### Quoted passage

§ §

# Recommendation on small solar system for minimal power



## OffGridSolar

Hi,

I have a small cabin out in the dessert that I am beginning to fix up in case my family needs it. One of the first things I have decided to do is get a battery bank installed and get a solar panel so I have minimal power there (will expand the power capacity in the future). I was given one used, but still good, forklift batteries: 12 volts and 150 amp hrs.

I am now at the point of picking the solar panel set-up to start with. I will not need much power in the beginning. According to my math, I need about 50-100 Watts of solar for a few small LED lights and to run the radio for an hr every night, etc. After searching on the internet, I have narrowed my choice down to the following:

1. The Harbor Freight 45 Watt Solar Panel Kit

Solar Panel Kit - Save on this 45 Watt Solar Panel Kit

2. The Windy Nation 100 Watt Solar Panel Kit

100 Watt Solar Panel Complete Kit for RVs, Boats and Off-Grid | WindyNation.com

The pros to the Harbor Freight Kit to me are: pre-mounted solar panels and it includes lights which I need. And the cons are: not easily expandable and I am not sure if that mount can handle the winds that my cabin can get.

The pros to the Windy Nation Kit to me are: twice as much power as the Harbor Freight and it comes with 40 feet of solar cable so I can make the run from the panel to my battery bank. And the cons are: I have to make a mount for it because my roof faces E/W and the trees shade the southern exposure to the roof.

§ §

### Prompt 1
From the solar post, copy everything from "I am now at" down to "cabin can get.".
### Prompt 2
According to the solar post, how much solar cable comes with the Windy Nation kit?
The data that comes next has no connection to the solar post.

### Information supplied
§ §

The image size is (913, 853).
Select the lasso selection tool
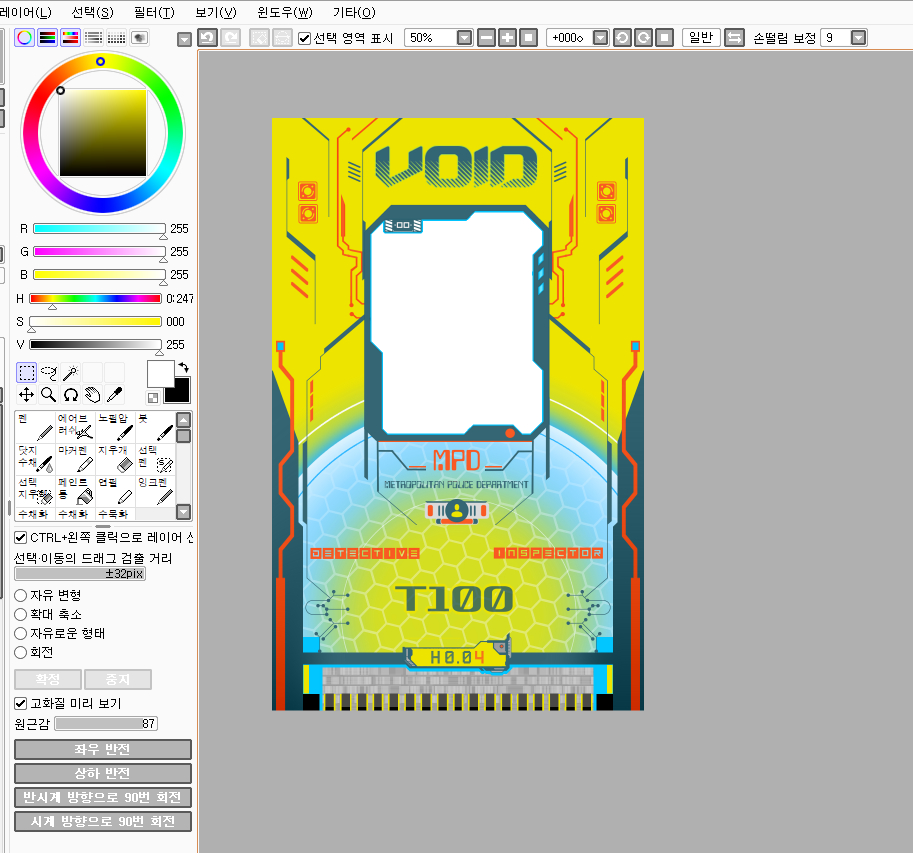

§ §

### Task solution 1
I am now at the point of picking the solar panel set-up to start with. I will not need much power in the beginning. According to my math, I need about 50-100 Watts of solar for a few small LED lights and to run the radio for an hr every night, etc. After searching on the internet, I have narrowed my choice down to the following:

1. The Harbor Freight 45 Watt Solar Panel Kit

Solar Panel Kit - Save on this 45 Watt Solar Panel Kit

2. The Windy Nation 100 Watt Solar Panel Kit

100 Watt Solar Panel Complete Kit for RVs, Boats and Off-Grid | WindyNation.com

The pros to the Harbor Freight Kit to me are: pre-mounted solar panels and it includes lights which I need. And the cons are: not easily expandable and I am not sure if that mount can handle the winds that my cabin can get.

### Task solution 2
40 feet